• _TEXTE À ANALYSER_

8 décembre 2009, 08:54, par Robert Paris

Longtemps, on a pensé que 95% du génome humain ne servait pas à grand chose, puisqu’il n’était pas utilisé pour la fabrication de ces précieuses protéines qui nous constituent. Mais c’était aller semble-t-il trop vite en besogne... Il y a quelques années de toutes petites molécules étaient découvertes chez le ver, appelées microARN, dont on aurait pu rapidement se détourner, considérant qu’elles faisaient partie de ces gènes « inutiles » puisque non codant pour des protéines. Mais, « en découvrant que les mêmes microARN étaient conservés du ver de terre jusqu’à l’homme, on a compris qu’ils devaient jouer un rôle très important », explique Bernard Mari, chercheur à l’Institut de Pharmacologie Moléculaire et Cellulaire de Sophia Antipolis(1). Toutes les recherches menées depuis ces premières découvertes l’ont confirmé.

• _ENREGISTREMENTS DE DONNÉES_

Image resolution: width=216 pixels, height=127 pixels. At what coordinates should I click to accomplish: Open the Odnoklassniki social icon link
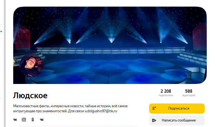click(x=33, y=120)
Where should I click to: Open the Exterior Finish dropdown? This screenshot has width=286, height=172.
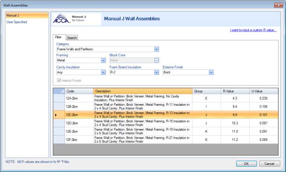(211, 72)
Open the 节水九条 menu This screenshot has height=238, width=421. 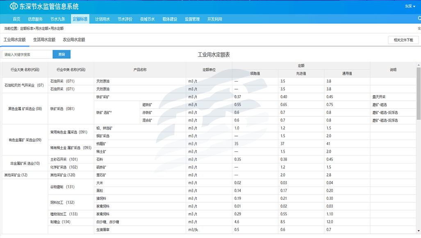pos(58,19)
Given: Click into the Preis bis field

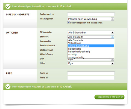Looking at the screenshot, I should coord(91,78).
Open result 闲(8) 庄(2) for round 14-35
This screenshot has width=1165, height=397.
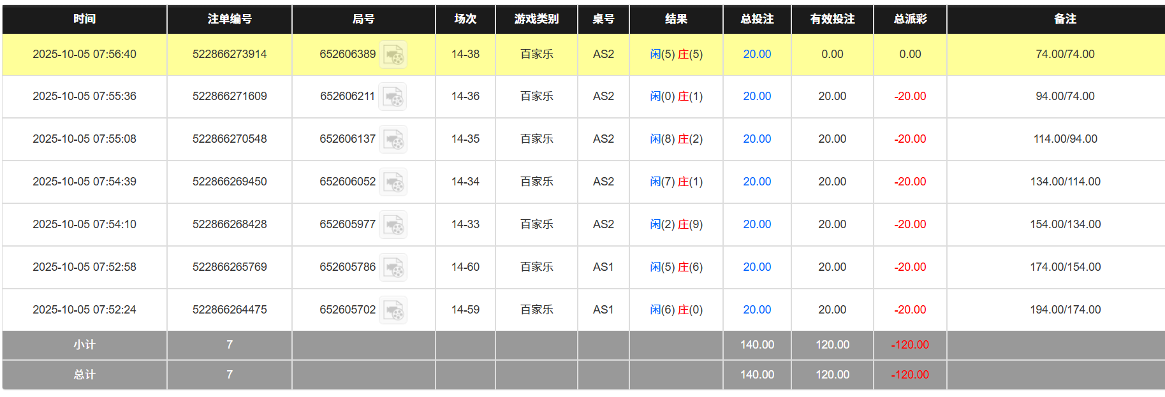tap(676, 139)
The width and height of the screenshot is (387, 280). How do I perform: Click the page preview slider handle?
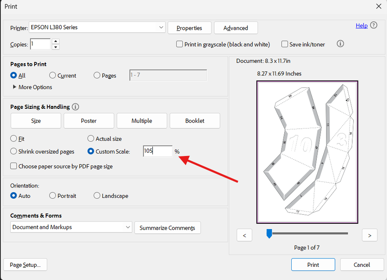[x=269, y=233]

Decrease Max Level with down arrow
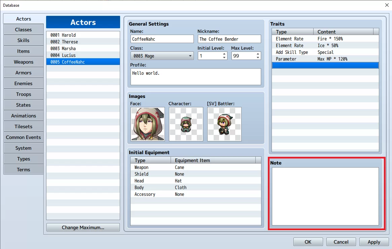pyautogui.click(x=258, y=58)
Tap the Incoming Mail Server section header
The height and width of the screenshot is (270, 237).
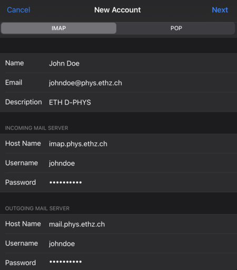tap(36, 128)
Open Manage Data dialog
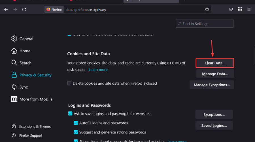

• _PROBLÈMES À RÉSOUDRE_
1) Mettez à jour le passage du texte à analyser qui commence à « Longtemps, on a » et finit à « découvertes l’ont confirmé. » : recopiez-le en substituant « micro-ARN » à « microARN ».
2) Pour chacune des affirmations suivantes, indiquez si le texte à analyser la confirme (oui ou non), en citant les mots décisifs du texte.
(a) Bernard Mari est chercheur à l'Institut de Pharmacologie Moléculaire et Cellulaire de Sophia Antipolis.
(b) Les microARN ont d'abord été découverts chez l'homme.
(c) On a longtemps pensé que 95 % du génome humain servait à fabriquer des protéines.

• _SOLUTIONS PROPOSÉES_
1)
Longtemps, on a pensé que 95% du génome humain ne servait pas à grand chose, puisqu’il n’était pas utilisé pour la fabrication de ces précieuses protéines qui nous constituent. Mais c’était aller semble-t-il trop vite en besogne... Il y a quelques années de toutes petites molécules étaient découvertes chez le ver, appelées micro-ARN, dont on aurait pu rapidement se détourner, considérant qu’elles faisaient partie de ces gènes « inutiles » puisque non codant pour des protéines. Mais, « en découvrant que les mêmes micro-ARN étaient conservés du ver de terre jusqu’à l’homme, on a compris qu’ils devaient jouer un rôle très important », explique Bernard Mari, chercheur à l’Institut de Pharmacologie Moléculaire et Cellulaire de Sophia Antipolis(1). Toutes les recherches menées depuis ces premières découvertes l’ont confirmé.

2)
(a) Oui : « Bernard Mari, chercheur à l’Institut de Pharmacologie Moléculaire et Cellulaire de Sophia Antipolis ».
(b) Non : « de toutes petites molécules étaient découvertes chez le ver, appelées microARN ».
(c) Non : « on a pensé que 95% du génome humain ne servait pas à grand chose, puisqu’il n’était pas utilisé pour la fabrication de ces précieuses protéines ».